Bunun belirgin örneği yakın zamanda dönüşüm sürecine giren Sulukule sakinleri için söylenebilir. Oradaki insanlara daha ferah, daha modern daha güvenli evler sunmalarına rağmen, alıştıkları sosyal ortamı ve donatıyı bulamayacaklarından endişe ettikleri için soğuk baktılar, uzak durdular, ikna edilmeleri zor oldu. Göründüğü üzere, insanların barınma ihtiyacı, kendi başına bir olgu olmayıp birçok sosyal öğeyi de içermekte ve bunlarla yakın ilişki içerisinde olmaktadır.

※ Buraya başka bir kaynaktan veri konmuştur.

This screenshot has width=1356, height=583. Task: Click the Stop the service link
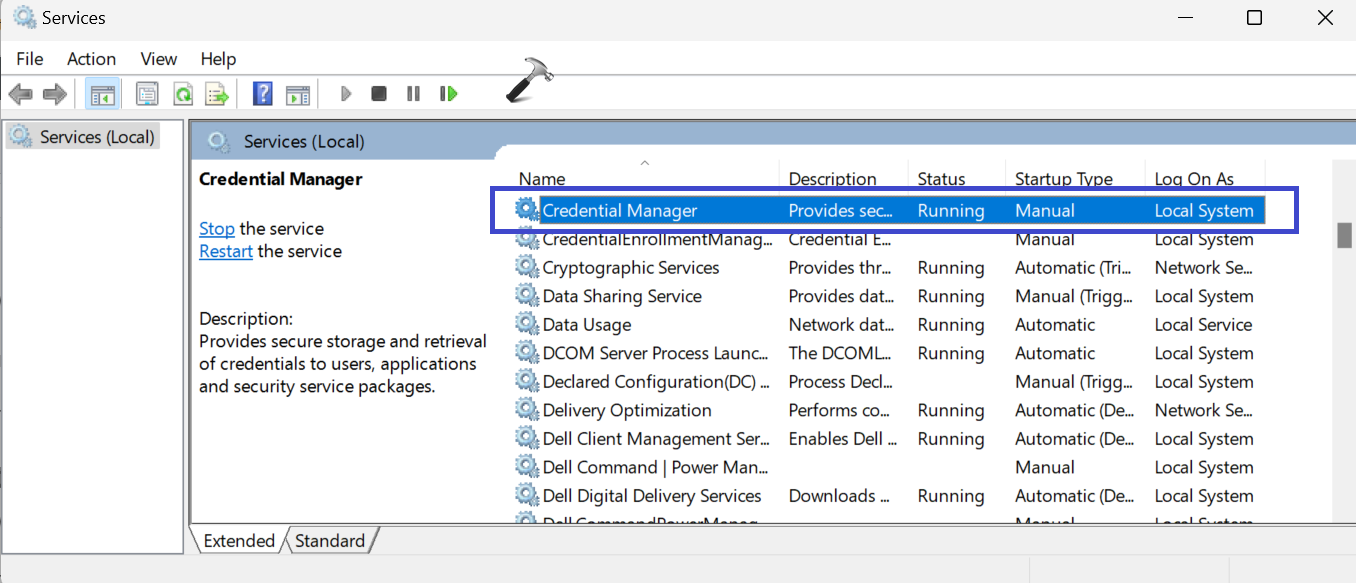pos(216,229)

Bir yandan kenti dönüştürürken öte yandan toplumunu da değiştirme gibi bir dayatmacı yaklaşıma asla başvurulmaması gerektiği günümüz medeni anlayışının ve demokratik yaşamın bir gereğidir. Masa başında yapılan ve getirisi oldukça yüksek olan bir projeyi insanlar arasına karışıp anlatmadan, onları ikna etmeden yapmaya çalışmak, yani özetle halka rağmen bir projeye başlamaya çalışmak sonu zarar olacak kocaman bir adım olarak da netice bulabilir.

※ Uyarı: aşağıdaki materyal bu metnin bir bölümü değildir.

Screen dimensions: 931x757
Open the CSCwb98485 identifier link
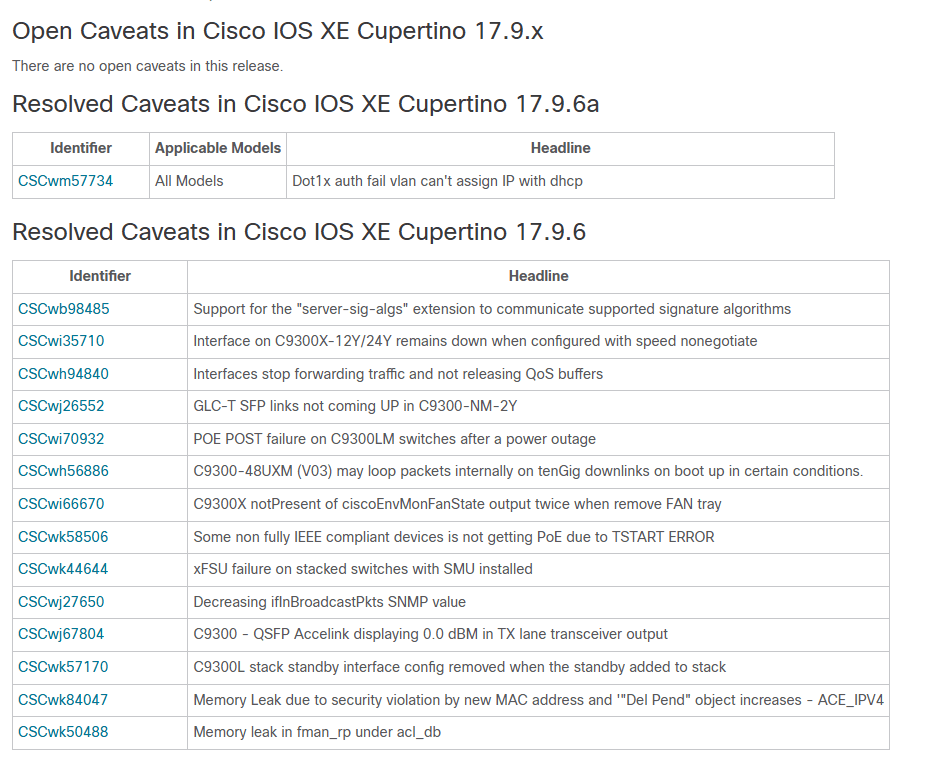click(x=64, y=309)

Yine benzer bir durumu Tarihi Yarımada’nın dönüştürülmek istenen bölgesi Balat’ta da görmek mümkün. İnsanların hayallerinin, geçmişlerinin, anılarının bir kepçe darbesiyle yıkılamayacak kadar kuvvetli olduğunu göz önüne almadan, mahalleliye modern konutlar vaat etmek hiçbir anlam taşımamaktadır.
Ekonomik değerlerin, kimi zaman sosyal değerlerin önüne geçebildiği günümüzde, yine de sadece rakamlarla hesap yapıp tamam haydi burayı dönüştürelim şeklindeki bir yaklaşımın sağlıklı sonuçlar doğurmayacağı açıktır.
Kentsel Dönüşüm ve Toplumsal Değişim kavramlarının optimum düzeyde örtüştüğü projelerin daha akılcı ve neticelendirilmesinin daha kolay olduğu bilinciyle şehirlerimizi yeniden yapılandırmak ümidiyle.
Son söz: Kendin Değiş ki, Kentin Dönüşsün.